- Opening Delimiter -

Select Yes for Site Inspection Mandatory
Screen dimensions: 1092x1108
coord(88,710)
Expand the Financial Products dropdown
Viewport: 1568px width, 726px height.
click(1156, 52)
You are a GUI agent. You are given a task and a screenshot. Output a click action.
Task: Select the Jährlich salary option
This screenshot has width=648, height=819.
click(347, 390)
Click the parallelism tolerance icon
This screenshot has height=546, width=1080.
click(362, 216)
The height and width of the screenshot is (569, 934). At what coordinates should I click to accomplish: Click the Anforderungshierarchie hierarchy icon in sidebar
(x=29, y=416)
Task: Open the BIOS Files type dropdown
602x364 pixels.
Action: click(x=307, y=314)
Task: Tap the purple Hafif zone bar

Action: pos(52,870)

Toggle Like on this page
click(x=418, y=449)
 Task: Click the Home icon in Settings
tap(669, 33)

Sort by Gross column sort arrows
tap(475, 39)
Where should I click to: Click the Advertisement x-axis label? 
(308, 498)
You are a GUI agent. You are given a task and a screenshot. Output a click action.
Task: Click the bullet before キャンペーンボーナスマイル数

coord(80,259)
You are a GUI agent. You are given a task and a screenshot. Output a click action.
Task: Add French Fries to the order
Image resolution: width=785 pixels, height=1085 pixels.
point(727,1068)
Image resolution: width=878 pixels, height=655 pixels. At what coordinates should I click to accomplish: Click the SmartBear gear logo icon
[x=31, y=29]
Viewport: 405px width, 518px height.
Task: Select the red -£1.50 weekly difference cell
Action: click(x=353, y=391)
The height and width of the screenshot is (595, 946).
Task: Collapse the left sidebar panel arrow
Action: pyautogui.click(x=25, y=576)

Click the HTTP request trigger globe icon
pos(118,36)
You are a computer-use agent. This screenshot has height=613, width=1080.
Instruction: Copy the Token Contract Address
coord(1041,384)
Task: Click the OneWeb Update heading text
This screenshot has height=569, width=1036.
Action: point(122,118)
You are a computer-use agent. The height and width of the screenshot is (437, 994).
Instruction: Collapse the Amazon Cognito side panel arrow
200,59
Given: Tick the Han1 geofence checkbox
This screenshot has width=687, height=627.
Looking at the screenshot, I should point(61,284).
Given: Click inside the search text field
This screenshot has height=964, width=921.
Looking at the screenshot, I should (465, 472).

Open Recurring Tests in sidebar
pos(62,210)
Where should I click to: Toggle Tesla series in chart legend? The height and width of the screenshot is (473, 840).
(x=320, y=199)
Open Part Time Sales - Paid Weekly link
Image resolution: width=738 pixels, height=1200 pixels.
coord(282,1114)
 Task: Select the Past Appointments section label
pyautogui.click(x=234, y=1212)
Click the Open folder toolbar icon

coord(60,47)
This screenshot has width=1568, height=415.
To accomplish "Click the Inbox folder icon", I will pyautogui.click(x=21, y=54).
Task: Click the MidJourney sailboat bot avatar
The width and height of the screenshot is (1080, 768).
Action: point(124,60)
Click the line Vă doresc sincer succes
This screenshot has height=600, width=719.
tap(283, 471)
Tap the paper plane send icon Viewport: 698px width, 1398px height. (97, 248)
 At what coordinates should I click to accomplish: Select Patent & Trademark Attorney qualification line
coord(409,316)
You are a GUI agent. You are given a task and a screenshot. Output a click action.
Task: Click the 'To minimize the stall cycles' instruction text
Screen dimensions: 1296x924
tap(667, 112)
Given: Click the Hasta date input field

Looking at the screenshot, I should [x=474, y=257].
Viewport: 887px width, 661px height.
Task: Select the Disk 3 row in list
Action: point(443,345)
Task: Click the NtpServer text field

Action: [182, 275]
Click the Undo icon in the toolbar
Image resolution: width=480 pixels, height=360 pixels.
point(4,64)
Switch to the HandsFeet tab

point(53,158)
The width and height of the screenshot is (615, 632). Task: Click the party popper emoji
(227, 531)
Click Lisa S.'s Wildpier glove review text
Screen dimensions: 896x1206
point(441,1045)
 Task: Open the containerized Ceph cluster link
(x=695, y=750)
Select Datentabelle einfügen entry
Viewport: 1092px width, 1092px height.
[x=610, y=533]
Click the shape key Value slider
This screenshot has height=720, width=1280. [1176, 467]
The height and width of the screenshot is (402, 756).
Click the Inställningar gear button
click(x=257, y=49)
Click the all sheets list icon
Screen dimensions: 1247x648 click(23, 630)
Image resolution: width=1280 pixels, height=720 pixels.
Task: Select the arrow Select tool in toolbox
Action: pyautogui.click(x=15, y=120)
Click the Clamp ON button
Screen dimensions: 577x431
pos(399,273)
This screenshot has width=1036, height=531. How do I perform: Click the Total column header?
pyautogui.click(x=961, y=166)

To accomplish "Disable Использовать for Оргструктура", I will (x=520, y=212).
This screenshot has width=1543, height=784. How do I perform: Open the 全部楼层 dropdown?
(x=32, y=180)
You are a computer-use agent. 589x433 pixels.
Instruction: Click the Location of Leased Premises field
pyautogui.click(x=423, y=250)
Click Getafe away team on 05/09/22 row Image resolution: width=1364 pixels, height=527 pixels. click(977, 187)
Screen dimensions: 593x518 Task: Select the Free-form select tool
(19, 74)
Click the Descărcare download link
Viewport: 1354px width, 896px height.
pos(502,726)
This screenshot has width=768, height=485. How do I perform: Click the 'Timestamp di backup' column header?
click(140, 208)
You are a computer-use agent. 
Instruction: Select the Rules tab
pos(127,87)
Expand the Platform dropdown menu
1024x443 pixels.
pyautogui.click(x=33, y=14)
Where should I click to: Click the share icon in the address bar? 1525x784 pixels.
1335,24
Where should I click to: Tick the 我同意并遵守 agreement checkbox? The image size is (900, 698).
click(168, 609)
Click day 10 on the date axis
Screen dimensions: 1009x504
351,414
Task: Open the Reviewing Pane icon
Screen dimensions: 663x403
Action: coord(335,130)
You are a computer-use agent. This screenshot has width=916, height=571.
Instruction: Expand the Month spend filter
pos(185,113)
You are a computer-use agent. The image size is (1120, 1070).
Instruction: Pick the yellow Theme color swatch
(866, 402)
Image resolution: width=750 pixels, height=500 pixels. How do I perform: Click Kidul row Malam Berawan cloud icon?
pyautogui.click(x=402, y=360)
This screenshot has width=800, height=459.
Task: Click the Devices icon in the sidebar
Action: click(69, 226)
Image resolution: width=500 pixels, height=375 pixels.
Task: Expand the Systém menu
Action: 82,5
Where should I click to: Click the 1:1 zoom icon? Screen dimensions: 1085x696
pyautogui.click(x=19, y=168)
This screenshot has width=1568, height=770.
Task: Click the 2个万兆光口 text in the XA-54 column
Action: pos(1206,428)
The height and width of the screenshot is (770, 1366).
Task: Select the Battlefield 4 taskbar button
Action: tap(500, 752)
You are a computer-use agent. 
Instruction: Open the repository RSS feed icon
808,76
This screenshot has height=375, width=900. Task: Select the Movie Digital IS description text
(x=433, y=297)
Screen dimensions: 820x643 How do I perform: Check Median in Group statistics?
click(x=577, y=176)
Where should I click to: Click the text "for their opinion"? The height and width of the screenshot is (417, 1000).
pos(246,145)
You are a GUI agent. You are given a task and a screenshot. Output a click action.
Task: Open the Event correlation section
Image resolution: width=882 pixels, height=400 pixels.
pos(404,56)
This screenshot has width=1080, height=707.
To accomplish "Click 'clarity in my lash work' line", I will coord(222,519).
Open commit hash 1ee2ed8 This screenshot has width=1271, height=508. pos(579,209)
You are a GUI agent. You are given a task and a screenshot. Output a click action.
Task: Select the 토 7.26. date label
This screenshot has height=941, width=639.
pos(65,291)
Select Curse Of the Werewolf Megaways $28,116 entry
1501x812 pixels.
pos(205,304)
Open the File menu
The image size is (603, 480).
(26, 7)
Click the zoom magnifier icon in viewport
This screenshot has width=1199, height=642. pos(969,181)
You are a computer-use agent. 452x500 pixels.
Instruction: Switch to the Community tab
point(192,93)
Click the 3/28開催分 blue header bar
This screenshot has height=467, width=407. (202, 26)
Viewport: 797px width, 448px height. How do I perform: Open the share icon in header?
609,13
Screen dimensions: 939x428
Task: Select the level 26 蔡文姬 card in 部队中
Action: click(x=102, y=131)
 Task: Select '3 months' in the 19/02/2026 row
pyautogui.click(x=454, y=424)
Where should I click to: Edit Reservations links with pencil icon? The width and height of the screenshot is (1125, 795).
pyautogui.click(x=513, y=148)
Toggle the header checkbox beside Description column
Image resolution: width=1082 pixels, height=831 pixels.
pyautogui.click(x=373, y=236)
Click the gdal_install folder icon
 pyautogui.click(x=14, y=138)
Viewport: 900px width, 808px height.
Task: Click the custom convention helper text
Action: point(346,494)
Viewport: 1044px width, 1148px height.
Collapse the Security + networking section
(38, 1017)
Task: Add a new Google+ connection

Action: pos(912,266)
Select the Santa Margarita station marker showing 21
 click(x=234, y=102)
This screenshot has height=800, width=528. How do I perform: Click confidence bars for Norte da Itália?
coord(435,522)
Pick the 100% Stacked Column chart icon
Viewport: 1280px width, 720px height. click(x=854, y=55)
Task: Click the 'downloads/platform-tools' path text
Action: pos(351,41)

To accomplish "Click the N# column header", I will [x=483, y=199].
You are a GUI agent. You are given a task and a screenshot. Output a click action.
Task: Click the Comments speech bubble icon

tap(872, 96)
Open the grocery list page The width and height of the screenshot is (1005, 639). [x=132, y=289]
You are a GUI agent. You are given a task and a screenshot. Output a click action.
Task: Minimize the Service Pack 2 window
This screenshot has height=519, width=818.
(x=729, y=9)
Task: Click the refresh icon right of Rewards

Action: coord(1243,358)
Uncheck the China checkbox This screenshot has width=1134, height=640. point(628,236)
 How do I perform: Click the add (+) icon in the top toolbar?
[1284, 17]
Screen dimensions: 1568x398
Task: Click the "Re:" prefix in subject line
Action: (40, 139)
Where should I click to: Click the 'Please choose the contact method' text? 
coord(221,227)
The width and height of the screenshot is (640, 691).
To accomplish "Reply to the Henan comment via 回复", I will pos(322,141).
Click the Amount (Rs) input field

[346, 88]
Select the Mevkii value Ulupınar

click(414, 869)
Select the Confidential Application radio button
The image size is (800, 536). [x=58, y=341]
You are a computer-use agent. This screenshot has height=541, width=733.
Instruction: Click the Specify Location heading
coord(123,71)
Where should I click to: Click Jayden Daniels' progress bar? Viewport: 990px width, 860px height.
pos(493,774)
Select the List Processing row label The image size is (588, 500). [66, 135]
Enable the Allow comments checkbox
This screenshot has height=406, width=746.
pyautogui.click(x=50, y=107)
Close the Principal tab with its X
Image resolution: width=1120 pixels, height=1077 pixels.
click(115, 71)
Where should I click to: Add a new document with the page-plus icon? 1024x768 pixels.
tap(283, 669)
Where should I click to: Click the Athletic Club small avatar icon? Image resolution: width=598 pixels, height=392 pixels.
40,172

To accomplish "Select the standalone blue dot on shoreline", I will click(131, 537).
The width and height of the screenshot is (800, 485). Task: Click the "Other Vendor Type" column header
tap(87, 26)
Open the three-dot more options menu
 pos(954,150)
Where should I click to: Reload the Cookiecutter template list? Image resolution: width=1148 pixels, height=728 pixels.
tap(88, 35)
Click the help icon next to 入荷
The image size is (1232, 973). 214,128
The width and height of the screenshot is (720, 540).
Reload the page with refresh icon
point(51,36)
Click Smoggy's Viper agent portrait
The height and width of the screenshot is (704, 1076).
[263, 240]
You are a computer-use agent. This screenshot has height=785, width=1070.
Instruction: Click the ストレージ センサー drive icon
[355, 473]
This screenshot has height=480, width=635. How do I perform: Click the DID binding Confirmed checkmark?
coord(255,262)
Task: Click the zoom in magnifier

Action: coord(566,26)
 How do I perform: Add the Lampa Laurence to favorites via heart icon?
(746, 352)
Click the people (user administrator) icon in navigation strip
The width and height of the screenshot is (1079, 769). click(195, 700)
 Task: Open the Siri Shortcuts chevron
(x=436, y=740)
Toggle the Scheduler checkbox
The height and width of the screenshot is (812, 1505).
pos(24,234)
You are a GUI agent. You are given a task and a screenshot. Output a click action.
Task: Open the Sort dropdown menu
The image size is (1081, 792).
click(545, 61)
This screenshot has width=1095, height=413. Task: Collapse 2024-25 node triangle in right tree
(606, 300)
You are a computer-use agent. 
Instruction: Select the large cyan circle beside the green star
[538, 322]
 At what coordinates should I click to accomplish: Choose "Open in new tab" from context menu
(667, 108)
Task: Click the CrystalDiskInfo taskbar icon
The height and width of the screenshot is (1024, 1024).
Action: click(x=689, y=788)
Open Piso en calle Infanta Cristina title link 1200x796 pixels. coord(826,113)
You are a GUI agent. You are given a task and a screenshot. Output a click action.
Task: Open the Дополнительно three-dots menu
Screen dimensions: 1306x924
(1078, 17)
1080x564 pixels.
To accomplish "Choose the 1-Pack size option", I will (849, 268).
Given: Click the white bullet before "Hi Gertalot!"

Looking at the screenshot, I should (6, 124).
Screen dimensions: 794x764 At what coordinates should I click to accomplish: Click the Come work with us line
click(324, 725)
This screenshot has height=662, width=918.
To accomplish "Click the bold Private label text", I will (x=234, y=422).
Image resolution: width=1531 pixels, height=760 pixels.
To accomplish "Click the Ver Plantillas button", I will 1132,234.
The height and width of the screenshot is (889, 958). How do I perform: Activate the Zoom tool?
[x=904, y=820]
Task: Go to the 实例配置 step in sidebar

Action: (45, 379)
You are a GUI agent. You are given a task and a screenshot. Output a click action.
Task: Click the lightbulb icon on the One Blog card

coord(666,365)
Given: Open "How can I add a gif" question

- Closing Delimiter -

- Exercise description: Among the records, how many lines include the string "Pack"? State the number and add nothing.

- Response below: 2